For draft-fiebig-grow-routing-ops-terms I do wonder if the document
should provide definitions, detailed explanations, pointers to RFCs that
already define terms, or all three. Currently it is a mix.
For example:
- DFZ is defined but not explained
- ASN is defined and explained without a reference
- BFD is not in the list of acronyms, but explained in detail with
references
Acronyms found in draft-fiebig-grow-routing-ops-sec-inform-01 that are
not defined in draft-fiebig-grow-routing-ops-terms-03, section 3:
ISP, BGP, MSS, GTSM, SIDR, ASPA, RS, MED, GSHUT
Some comments and edits for draft-fiebig-grow-routing-ops-sec-inform-01:
Abstract
--------
"The Border Gateway Protocol (BGP) is the protocol is a critical
component in the Internet to exchange routing information between
network domains. Due to this central nature, it is an accepted best
practice to ensure basic security properties for BGP and BGP speaking
routers.

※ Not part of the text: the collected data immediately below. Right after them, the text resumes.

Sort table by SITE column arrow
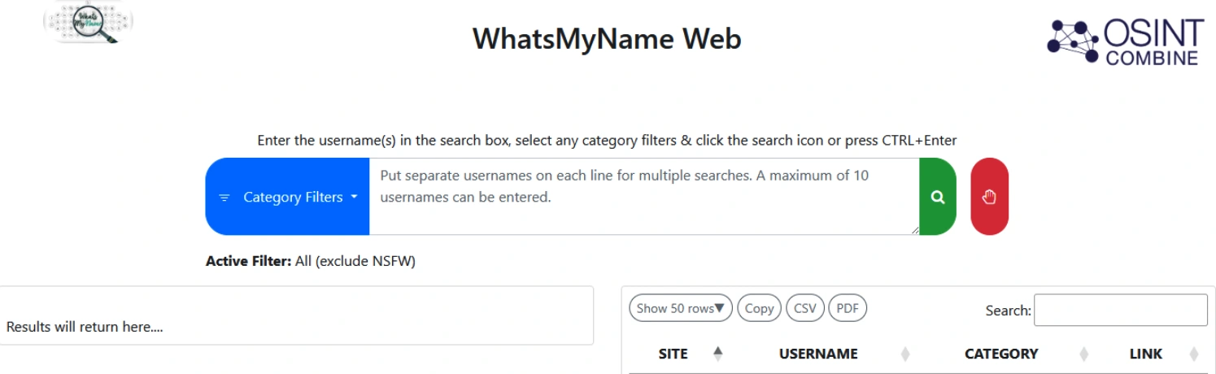The image size is (1216, 374). coord(717,354)
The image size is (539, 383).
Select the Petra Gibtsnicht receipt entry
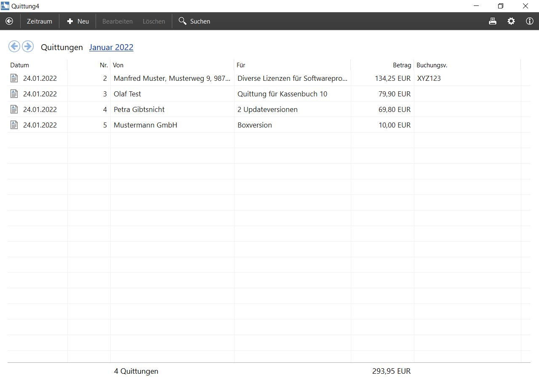(139, 109)

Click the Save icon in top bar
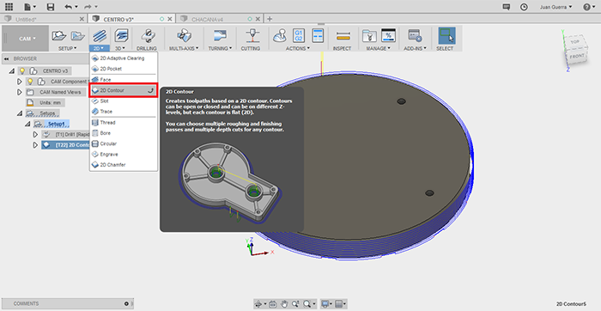click(50, 7)
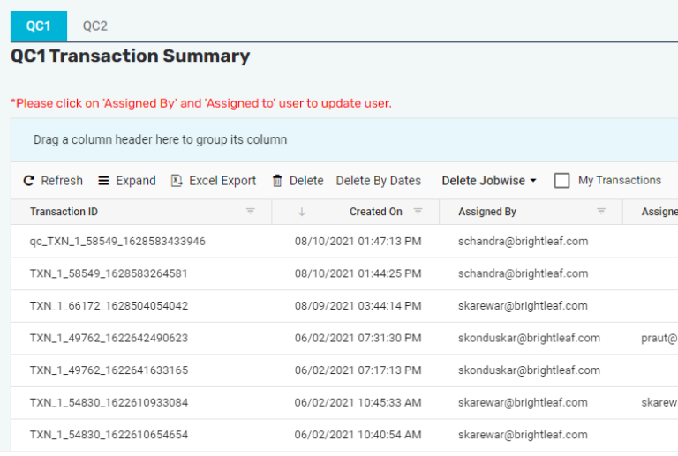The height and width of the screenshot is (456, 678).
Task: Click Created On sort arrow icon
Action: click(302, 212)
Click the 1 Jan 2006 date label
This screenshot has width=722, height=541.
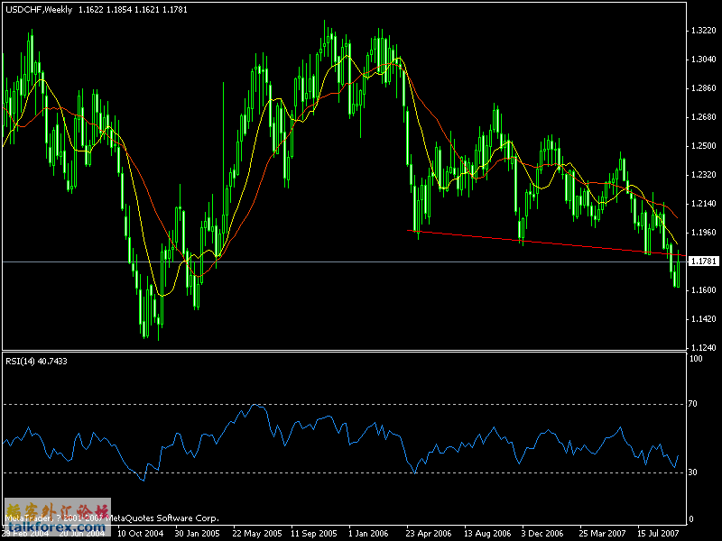[370, 533]
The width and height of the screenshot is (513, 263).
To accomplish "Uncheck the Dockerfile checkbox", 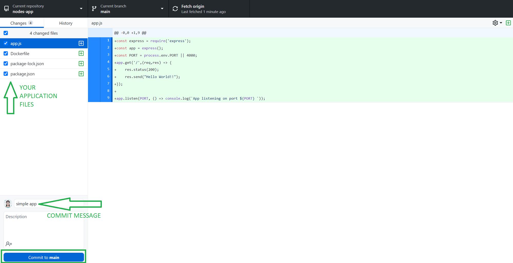I will pyautogui.click(x=6, y=54).
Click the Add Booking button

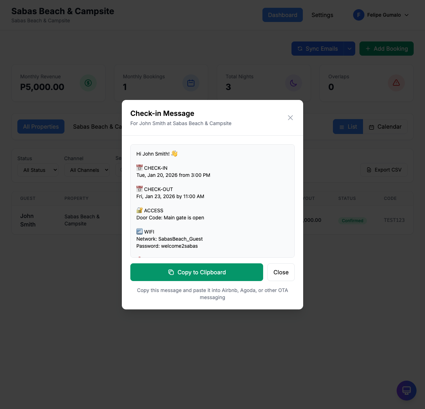tap(386, 49)
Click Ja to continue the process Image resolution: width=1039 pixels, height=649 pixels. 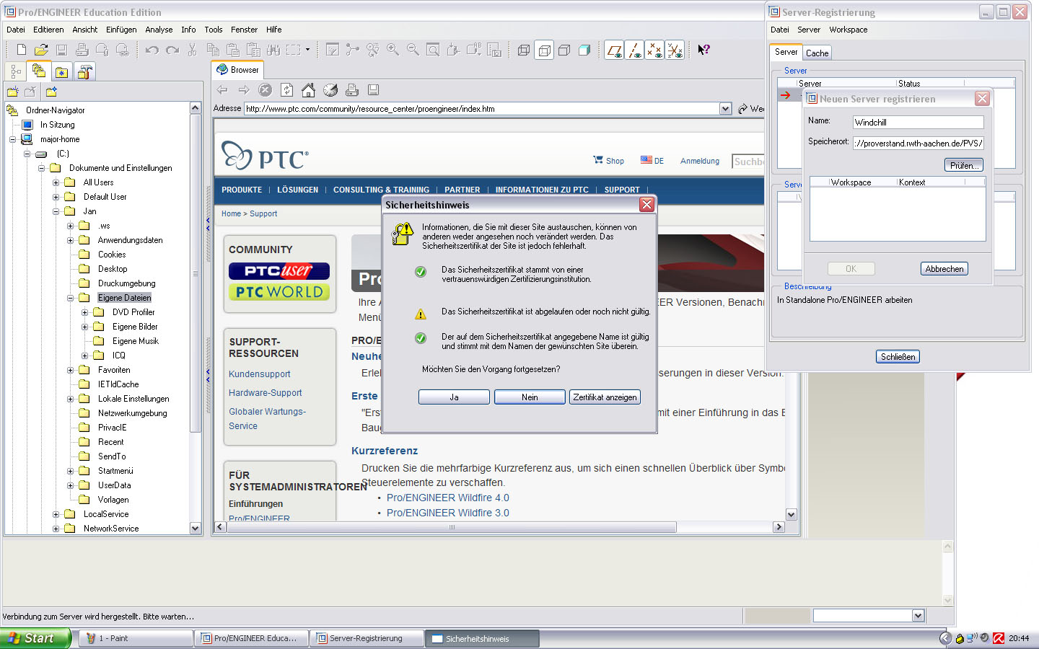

While these general principles are outlined in BCP194, it
does not provide a list of technical and implementation options for
securing BGP."
->
"The Border Gateway Protocol (BGP) is a critical
component in the Internet to exchange routing information between
network domains. It is an accepted best
practice to ensure basic security properties for BGP and BGP speaking
routers. While these general principles are outlined in BCP194, the BCP
does not provide a list of technical and implementation options for
securing BGP."
-
"This document lists available options for securing BGP, serving as a
contemporary, non-exhaustive, repository of options and methods. The
document explicitly does not make value statements on the efficacy of
individual techniques, not does it mandate or prescribe the use of
specific technique or implementations."
->
"This document lists available options for securing BGP, serving as a
contemporary, non-exhaustive repository of options and methods. The
document explicitly does not make value statements on the efficacy of
individual techniques, not does it mandate or prescribe the use of
specific techniques or implementations."
-
"Operators are advised to carefully consider whether the listed
methods are applicable for their use-case to ensure best current
practices are followed in terms of which security properties need to
be ensured when operating BGP speakers."
I cannot parse this sentence.
3.
--
"The BGP speaker needs to be protected from external attempts to
subvert the BGP session."
->
"The BGP speaker needs to be protected from external attempts to
subvert BGP sessions."
-
"Furthermore, access to management services of the BGP speaker should be
limited to neighbors"
Limited to authorized hosts?
3.1
---
"Experience has shown that the natural protection TCP should offer is
not always sufficient, as it is sometimes run in control-plane software"
What is the "natural protection" and how does running it "in
control-plane software" make this insufficient?
-
"it is possible to attack a BGP speaker" -> "it is possible to overwhelm
a BGP speaker"
-
"an ACL specific to the control plane of the router SHOULD be used [..]
to avoid configuration of data-plane filters [..]."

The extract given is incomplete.